### [Exercise]
Word for word, return the lines from the top of the listing to the line containing "Task: Select radio button for option d. 180", both ends included, and no others.

### [Entries supplied]
---------------
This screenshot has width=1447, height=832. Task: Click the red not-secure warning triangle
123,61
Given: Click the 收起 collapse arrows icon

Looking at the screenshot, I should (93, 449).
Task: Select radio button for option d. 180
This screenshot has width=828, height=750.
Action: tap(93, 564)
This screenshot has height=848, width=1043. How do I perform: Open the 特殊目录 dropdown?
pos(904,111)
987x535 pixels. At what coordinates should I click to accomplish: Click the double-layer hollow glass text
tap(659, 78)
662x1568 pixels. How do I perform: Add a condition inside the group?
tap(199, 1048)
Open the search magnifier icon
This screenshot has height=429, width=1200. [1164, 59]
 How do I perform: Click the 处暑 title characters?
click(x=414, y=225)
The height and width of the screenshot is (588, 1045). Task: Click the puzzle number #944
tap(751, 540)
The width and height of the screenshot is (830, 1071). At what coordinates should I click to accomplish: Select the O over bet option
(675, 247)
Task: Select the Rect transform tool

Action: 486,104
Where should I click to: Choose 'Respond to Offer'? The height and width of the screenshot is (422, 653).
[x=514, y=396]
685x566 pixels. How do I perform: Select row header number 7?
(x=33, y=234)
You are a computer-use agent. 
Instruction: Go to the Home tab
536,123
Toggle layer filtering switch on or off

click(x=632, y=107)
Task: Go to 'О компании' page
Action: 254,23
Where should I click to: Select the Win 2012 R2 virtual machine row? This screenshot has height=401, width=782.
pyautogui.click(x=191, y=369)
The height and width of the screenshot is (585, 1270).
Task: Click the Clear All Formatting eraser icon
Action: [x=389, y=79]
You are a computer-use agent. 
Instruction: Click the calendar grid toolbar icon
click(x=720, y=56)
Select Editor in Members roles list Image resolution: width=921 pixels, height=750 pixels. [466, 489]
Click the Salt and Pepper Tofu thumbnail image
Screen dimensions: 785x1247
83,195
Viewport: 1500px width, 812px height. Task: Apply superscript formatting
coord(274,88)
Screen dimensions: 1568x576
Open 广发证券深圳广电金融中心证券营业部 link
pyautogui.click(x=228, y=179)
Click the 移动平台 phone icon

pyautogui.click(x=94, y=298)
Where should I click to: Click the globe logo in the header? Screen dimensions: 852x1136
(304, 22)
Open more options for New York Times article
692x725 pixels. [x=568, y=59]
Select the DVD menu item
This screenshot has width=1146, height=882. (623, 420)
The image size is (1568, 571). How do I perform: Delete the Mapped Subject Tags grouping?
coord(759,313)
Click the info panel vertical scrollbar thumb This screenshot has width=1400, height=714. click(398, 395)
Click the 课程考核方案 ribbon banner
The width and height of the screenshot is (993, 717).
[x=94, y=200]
---------------
### [Output of the task]
This screenshot has width=1447, height=832. Task: Click the red not-secure warning triangle
123,61
Given: Click the 收起 collapse arrows icon

Looking at the screenshot, I should (93, 449).
Task: Select radio button for option d. 180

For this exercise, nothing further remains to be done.